Tuesday, July 8, 2014

Day 1 and Done!

First of all, it feels so good to write!  I don't make time enough to give myself the availability to spend some time writing, and sometimes I just straight up suffer from the annoying thing known as "writer's block."  It is real and sometimes it's a real pain to deal with.  In that case, I avoid writing at all costs.  However, since it's the season of summer, I find myself having slightly more time than I do in the school year.  Now, it's just a matter of prioritizing writing over other things, like, say, sleeping.  That was my battle this morning.

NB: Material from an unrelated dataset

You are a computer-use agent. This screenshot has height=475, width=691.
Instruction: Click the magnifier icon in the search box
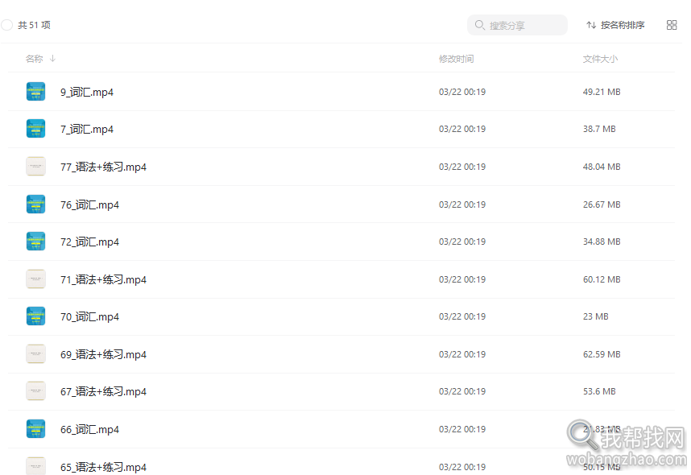479,25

Second of all, tomorrow will mark the one week mark since I have been in the DC area.  Technically, I'm in Arlington staying with my boyfriend.  If you haven't been Facebook stalking me, which you should have been, then you might not know that a.) I have a boyfriend and b.) he's taken a job in Arlington for the time being.  When he was in Oregon, we knew he wouldn't be there for long.  Actually, I got to have him in Oregon for far longer than either of us thought he would be able to stay there.  He didn't think he'd be there much more than a month, but we ended up getting to spend time together for five whole months, instead.  So, there are some silver linings.  Additionally, I have been questioned about the long distance feature of this relationship.  Some who know me well will know that long distance has never bothered me per se.  The trust issues are what bother me.  However, with Tom I do not have the same clingy, trust nonsense like I have in the past. I don't need to.  His actions prove to me that there is no need for that kind of fear and distrust in our relationship.  Besides, my options were Arlington or Afghanistan.  I think I made a smart choice in saying Arlington!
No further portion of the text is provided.